To further elucidate the underlying mechanism by which oral exposure to BPA exacerbates allergic responses, we focused on changes in the bone marrow microenvironment. All immune cells originate from hematopoietic stem cells located in the bone marrow in the adult animal. Hematopoietic stem and progenitor cells contribute to allergic inflammation. Allergen-induced proinflammatory cytokines can impact the differentiation of hematopoietic progenitor cells resulting in increased production of effector cells such as eosinophils and basophils. In this study, OVA + BPA-M significantly enhanced Gr-1 expression in BM cells. Gr-1 in bone marrow is related to granulocyte differentiation and maturation. Hematopoietic stem and progenitor cells leave the bone marrow and are recruited to the inflamed site via the activation of stromal cell derived factor 1 alpha (SDF-1α) [51]. SDF-1, a major leukocyte chemoattractant factor, is decreased in bone marrow and increased in the airway mucosa of asthmatic subjects [52]. Our data showed that SDF-1α was slightly decreased in BM lavage fluid and increased in OVA-restimulated MLN cell culture supernatant in the OVA + BPA-M group (data not shown). In addition, the proportion of granulocyte/monocyte subsets was higher in the OVA + BPA-M group than in the OVA group (44 % vs. 36 %), and this was associated with an increase in cell size and intracellular granule formation/density (data not shown). These findings suggest that oral exposure to BPA together with an allergen may partly modulate the bone marrow microenvironment, which consequently affects the proliferation and recruitment of immune cells to local inflammatory sites.

5. Conclusions

The current study showed that oral exposure to low doses of BPA that were equivalent to actual human exposure levels can aggravate allergic asthmatic responses through the enhancement of Th2-skewed responses in the lung and changes in the lymph node and bone marrow microenvironments. Furthermore, these adverse effects may be due to the disruption of lung hormone receptor expression.

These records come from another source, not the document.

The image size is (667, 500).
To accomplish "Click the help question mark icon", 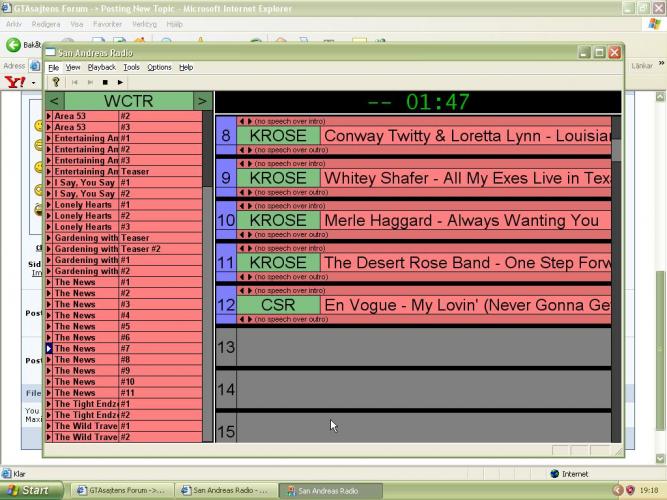I will [56, 83].
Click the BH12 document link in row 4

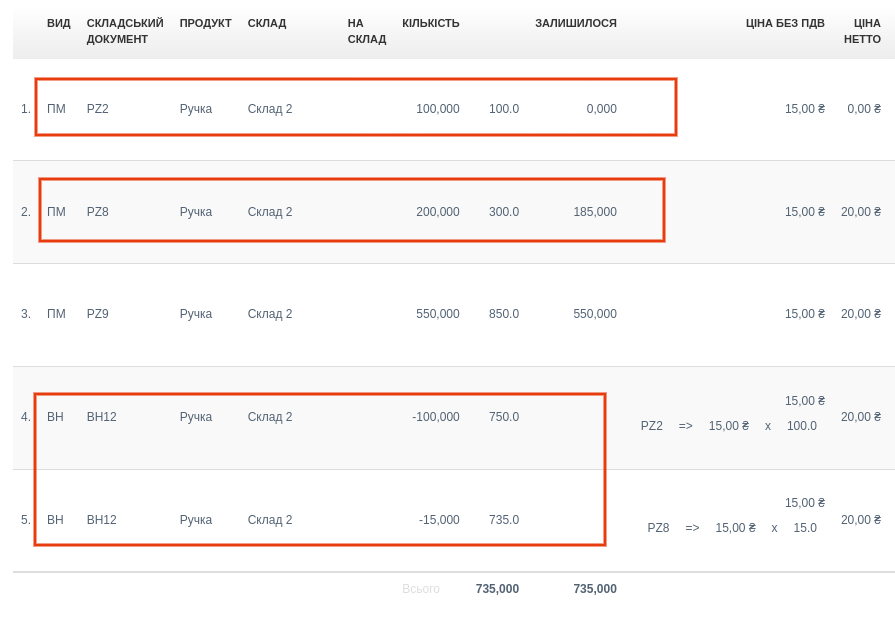pos(102,417)
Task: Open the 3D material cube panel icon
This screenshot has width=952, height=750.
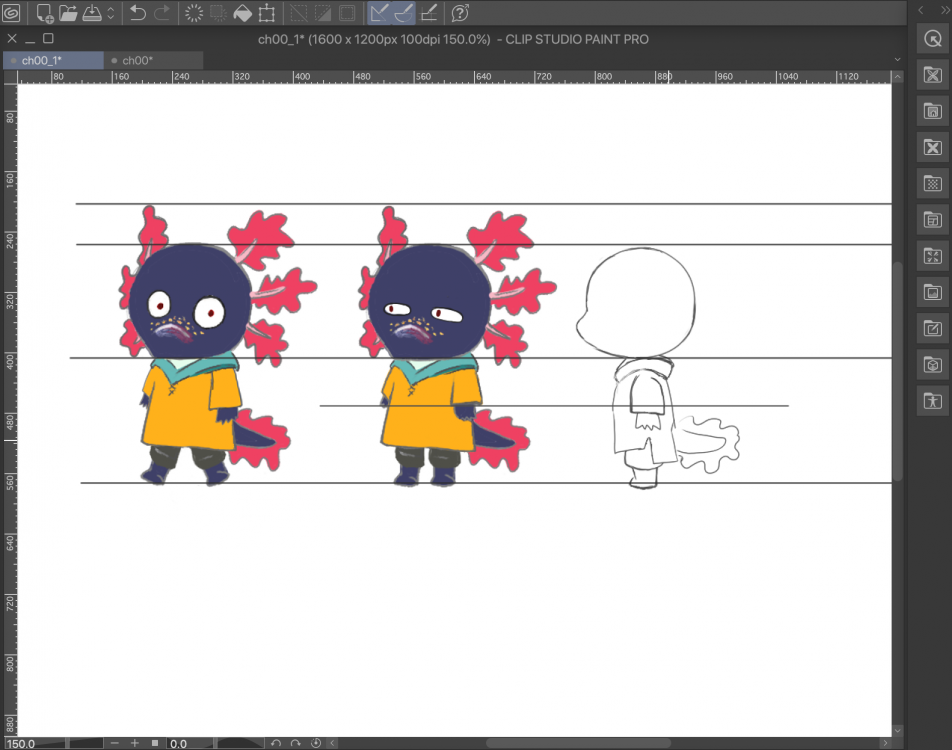Action: point(932,365)

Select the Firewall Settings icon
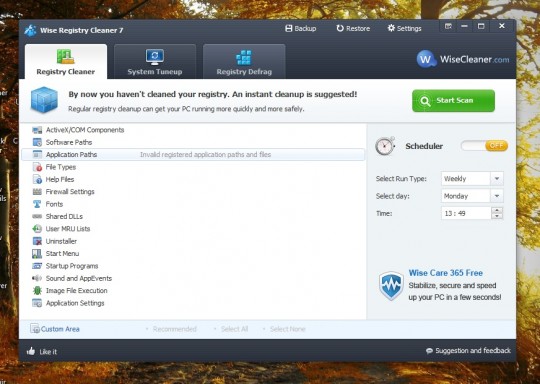point(37,191)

Declaration of Competing Interest

All authors have no competing financial interests.

Funding

This work was supported in part by a grant from the Research project on health impacts of chemicals on children and future generations (National Institute for Environmental Studies, Japan: 1620AA041) and by JSPS KAKENHI Grant-in-Aid for Scientific Research (S) (Grant Number JP16H06308).